**ИСХОДНЫЙ ТЕКСТ:**
----

Скажу откровенно: очень, очень хотелось бы разделить оптимизм ува­жаемого социолога. Но не получается. Мне даже кажется, что это — не столько оптимизм, сколько довольно тонкий, неявный конформизм, в котором пресса изрядно поднаторела в последние месяцы.

Есть у этого неоконформизма и другая, более рас­­­пространенная разновидность, обладающая иным, почти что противоположным свойством, когда акцент переносится с позитива на негатив. Обе разновидности при этом служат одной цели: очернить либерализм, напугать недостаточ­­­­­­­­­­­ной якобы силой и жесткостью власти, оправдать и превоз­­­­­­­­­­­­­­­­­не­сти как некий идеал для Отечества тотальное огосударствление экономической и общественной жизни.

В ДЖАЗЕ — ВСЕ ЖЕЛАЮЩИЕ

Вот несколько цитат из разных газет, далеко не одинаковых по своим политическим позициям и клановой принад­­­­-

лежности, и в то же время составляющих в совокупности довольно слаженный оркестр, играющий хоть и разные моти­­­­вы, но — в общей тональности и как будто под управлением одного дирижера. Любопытно, что дирижера этого не все даже видят ясно, но угадывают по движениям соседей. Больше того, его присутствие и вовсе не обязательно, достаточно, как в джазе, почувствовать заданную тему и ритм и уметь в их рамках импровизировать.

Газета «Ведомости. Пятница», № 23, 22.06.07, из рецензии на новую книгу А. Аузана: «Про стабильность скоро будут вспоминать только те, кто читает старые газеты… Это говорит не оппозиционер, грозящий свергнуть проклятый режим, и не кремлевский идеолог, пугающий «оранжевыми революциями». О надвигающемся тотальном кризисе рассуждает профессор МГУ и член Совета при Президенте по содействию развитию институтов гражданского общества и правам человека. <...> Профессор Аузан предлагает системный разбор кризиса. На самом деле, считает он, власть в России — крайне слаба и подчинить себе общество в такой степени смогла лишь потому, что общества практически нет — «общественный договор» распался; «недоверие разъедает абсолютно всё кругом», причём не только и не столько недоверие к государству, банкам, бизнесу, сколько недоверие людей друг к другу. Сиюминутно это удобно для власти, но стратегически опасно для страны: «Общество, в котором социального контракта вообще нет, нежизнеспособно, — пишет Аузан. — Оно умирает». И первыми теряют дееспособность государственные институты».

Распад «общественного договора», отсутствие «социального контракта» — синонимы всё той же политической апатии, фиксируемой социологами. И то, что разные авторы делают из одного и того же объективного факта противоположные выводы (один считает утрату интереса к политике признаком стабилизации, другой предлагает о стабилизации забыть), не должно нас обманывать. Оба дуют в одну дуду: даёшь сильную власть! Только один приветствует её устойчивость, уже якобы достигнутую, другой сомневается (тоже якобы?) в её жизнеспособности. Обе крайности сходятся всё на том же — на апологии перманентного усиления государства, то есть фактически — несвободы, в противовес либерализму.

----

**ИСХОДНЫЕ ДАННЫЕ:**
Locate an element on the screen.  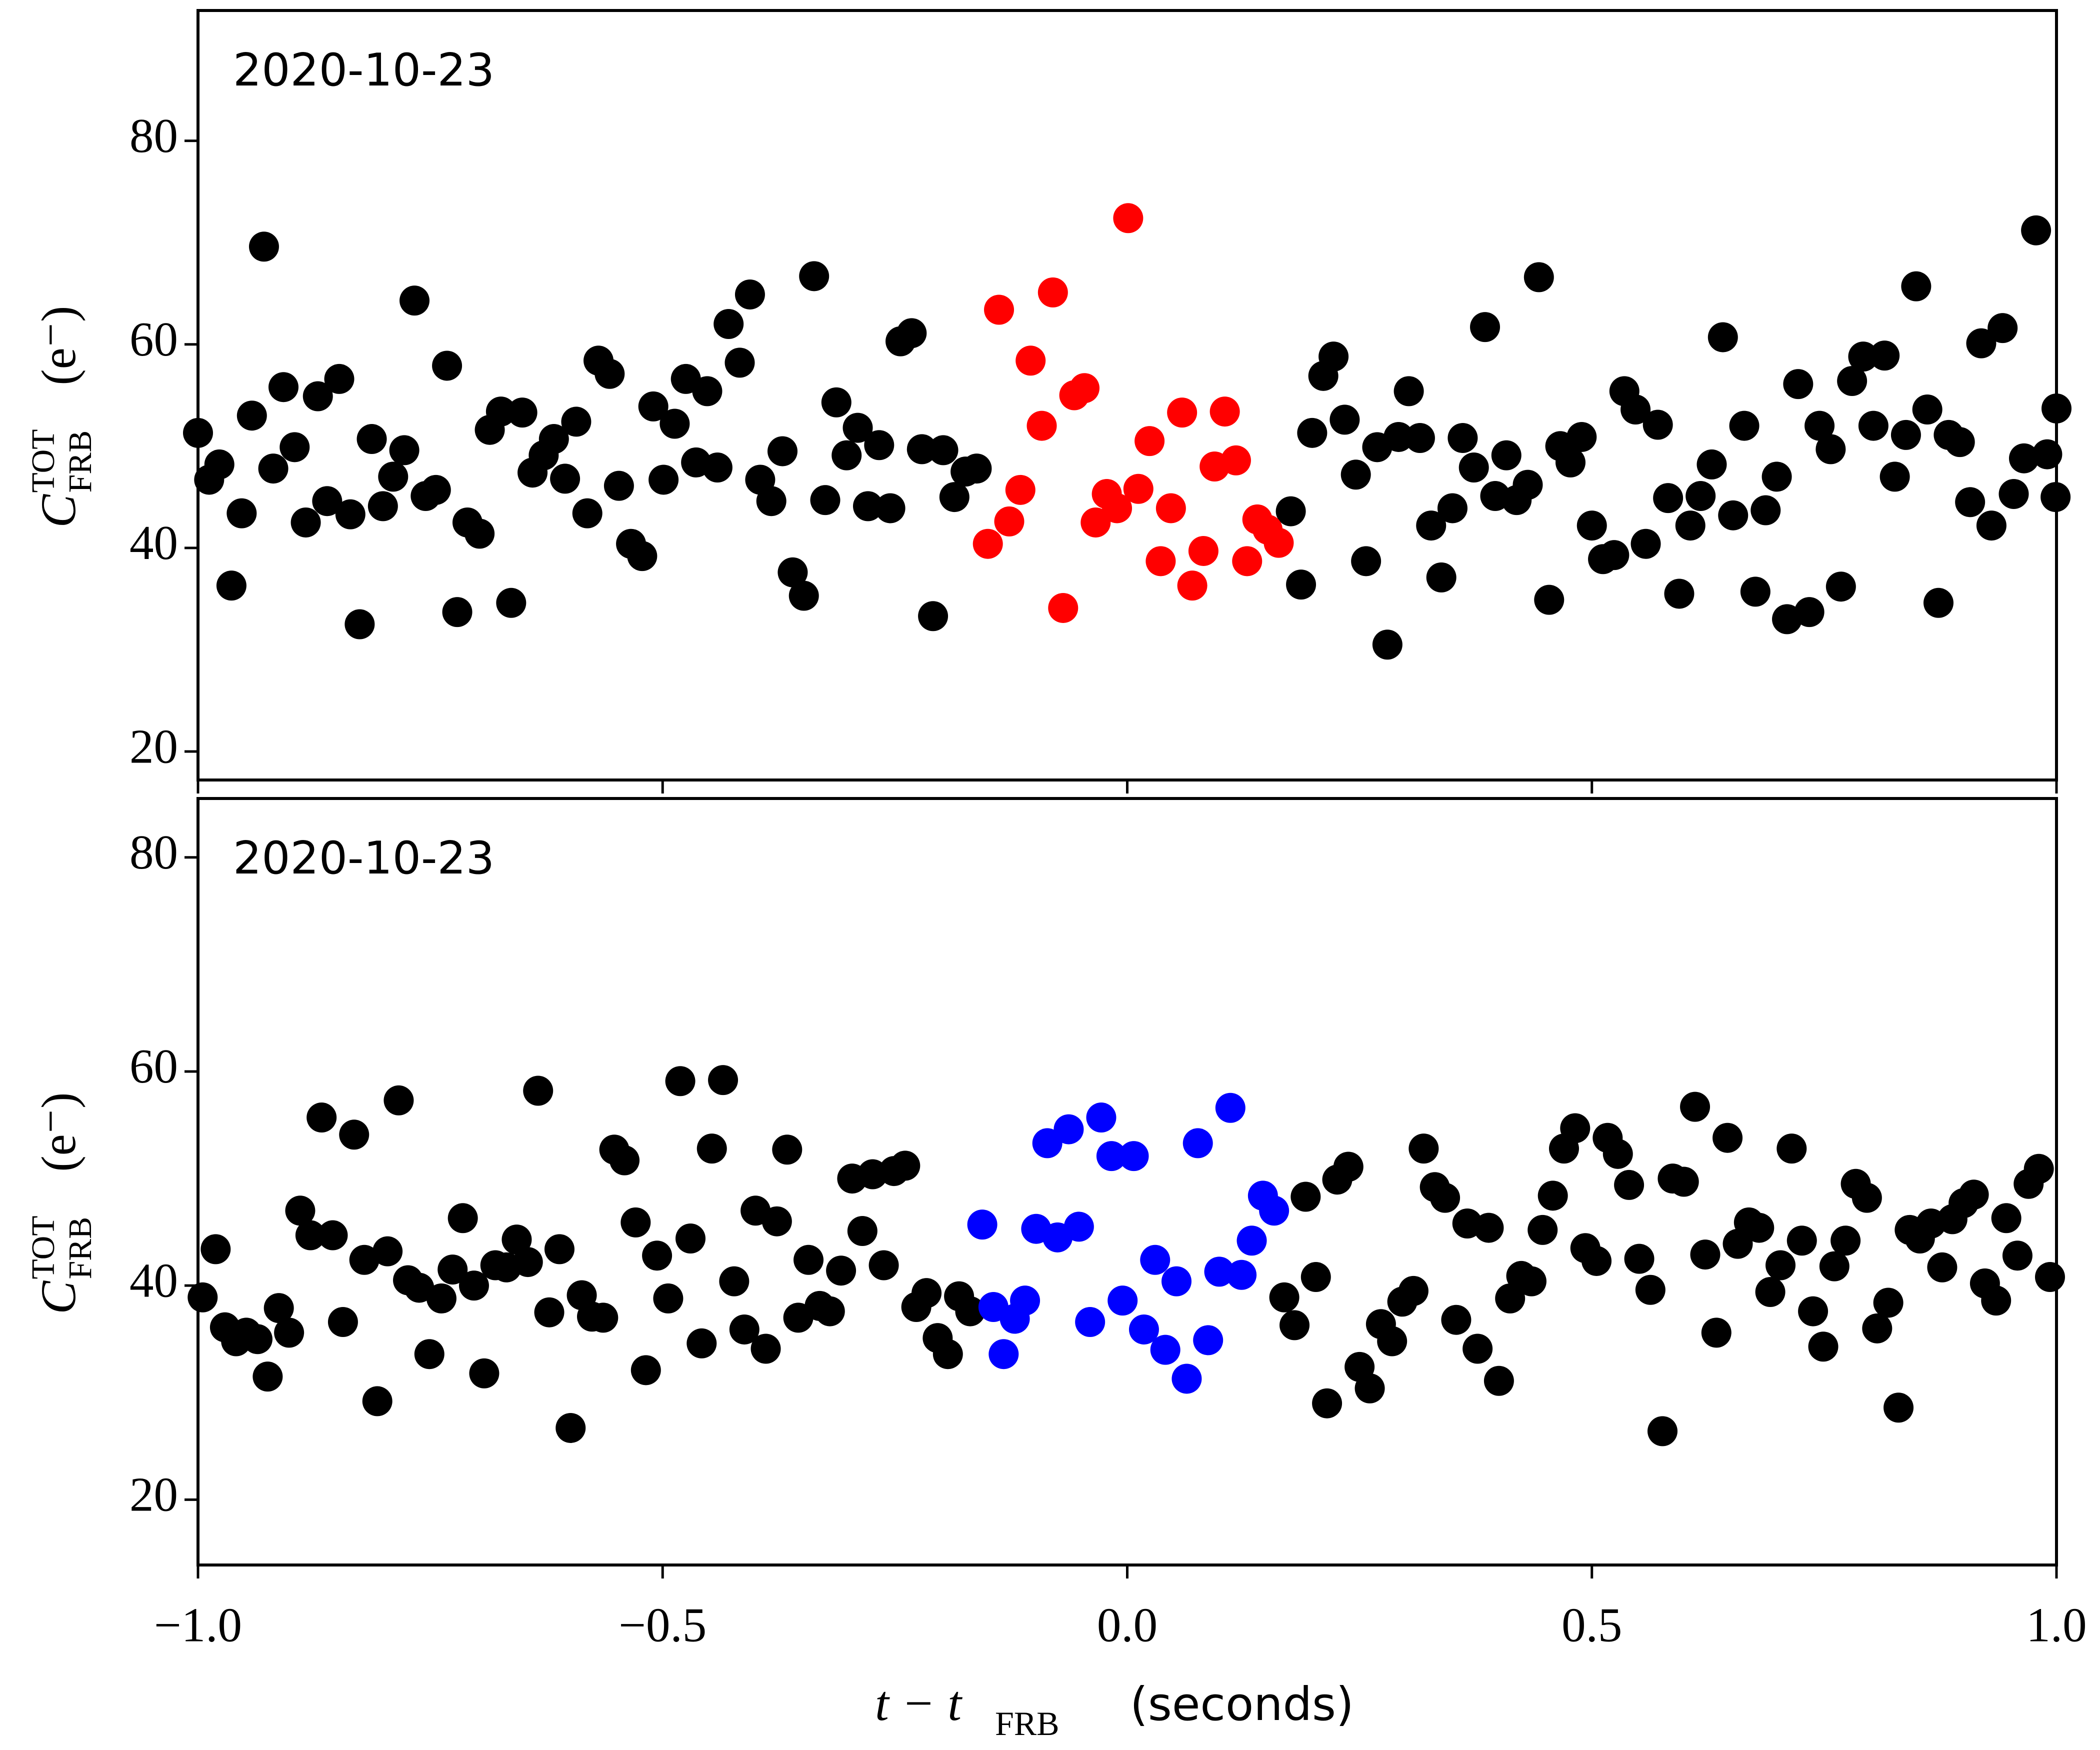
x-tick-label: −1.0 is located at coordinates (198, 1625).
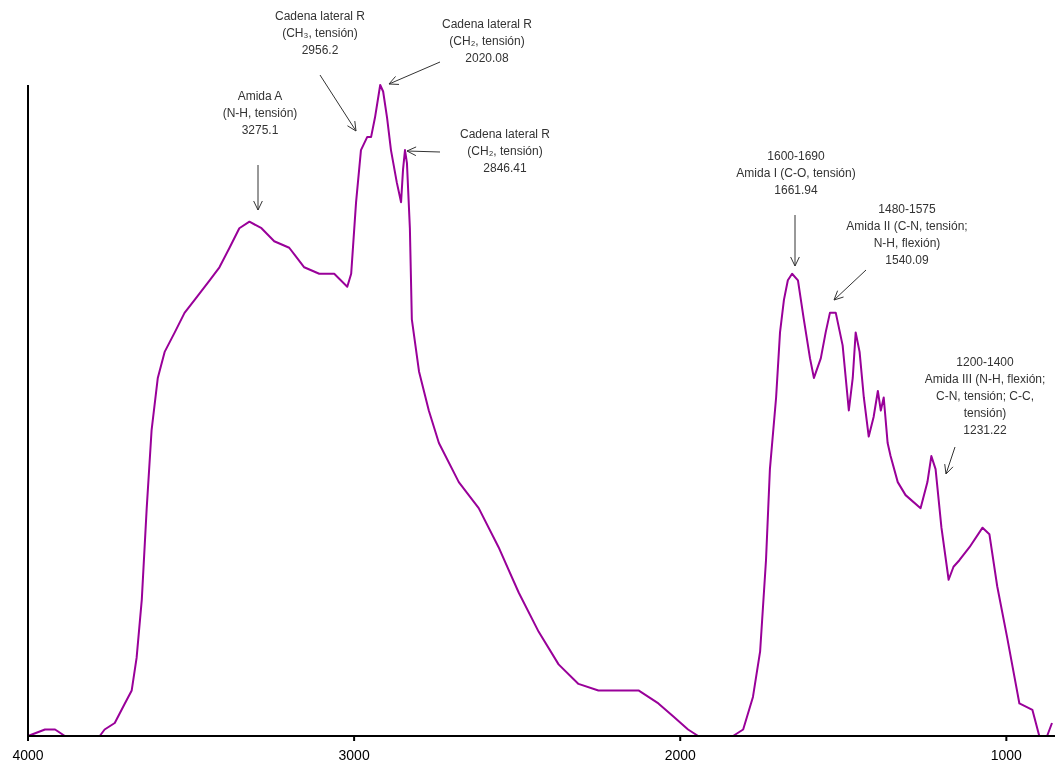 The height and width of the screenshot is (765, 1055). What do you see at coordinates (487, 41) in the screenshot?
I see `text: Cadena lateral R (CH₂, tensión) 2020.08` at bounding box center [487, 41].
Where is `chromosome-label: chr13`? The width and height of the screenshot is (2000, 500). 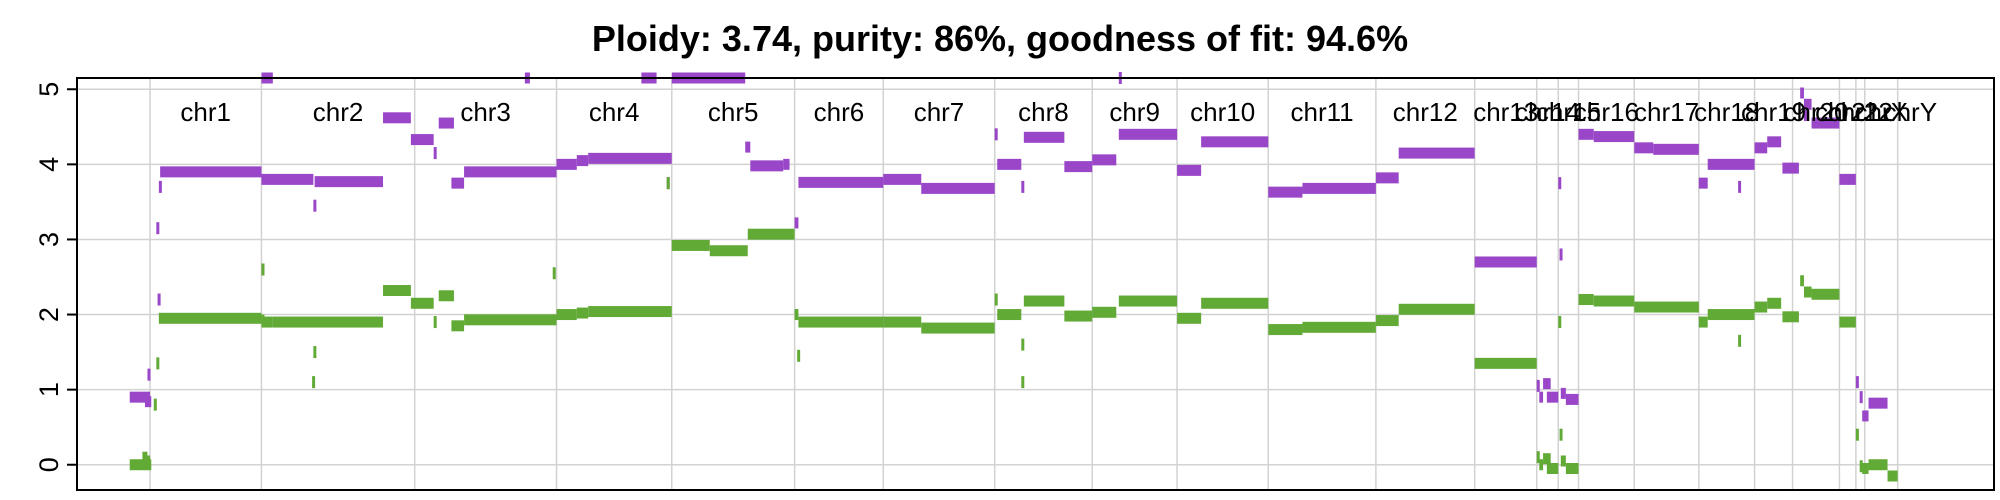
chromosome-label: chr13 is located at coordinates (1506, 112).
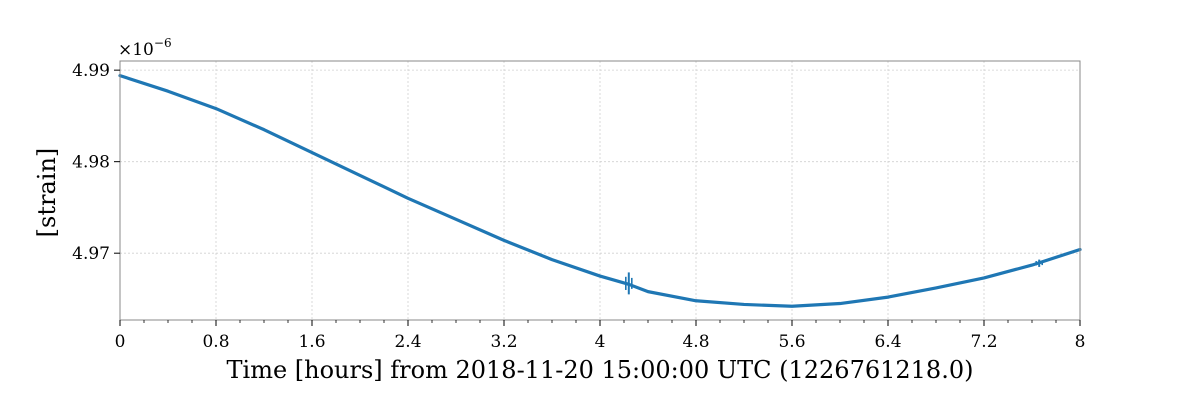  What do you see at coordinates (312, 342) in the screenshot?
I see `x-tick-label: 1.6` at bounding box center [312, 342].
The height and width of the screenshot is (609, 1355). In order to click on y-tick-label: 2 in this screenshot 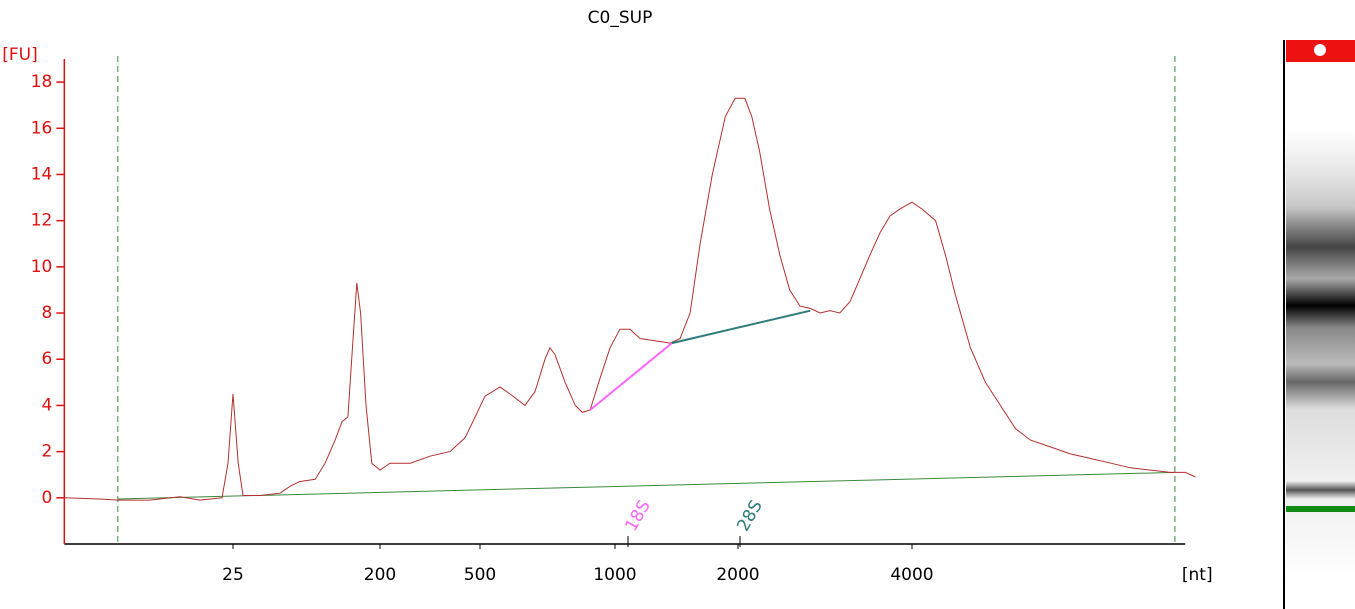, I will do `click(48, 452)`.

----

**УСЛОВИЕ ЗАДАЧИ:** Воспроизведите дословно фрагмент исходного текста от слов «Скажу откровенно: очень, очень» до слов «и общественной жизни.» включительно. Строки здесь никакой роли не играют.

**ВЫПОЛНЕННОЕ ЗАДАНИЕ:**
Скажу откровенно: очень, очень хотелось бы разделить оптимизм ува­жаемого социолога. Но не получается. Мне даже кажется, что это — не столько оптимизм, сколько довольно тонкий, неявный конформизм, в котором пресса изрядно поднаторела в последние месяцы.

Есть у этого неоконформизма и другая, более рас­­­пространенная разновидность, обладающая иным, почти что противоположным свойством, когда акцент переносится с позитива на негатив. Обе разновидности при этом служат одной цели: очернить либерализм, напугать недостаточ­­­­­­­­­­­ной якобы силой и жесткостью власти, оправдать и превоз­­­­­­­­­­­­­­­­­не­сти как некий идеал для Отечества тотальное огосударствление экономической и общественной жизни.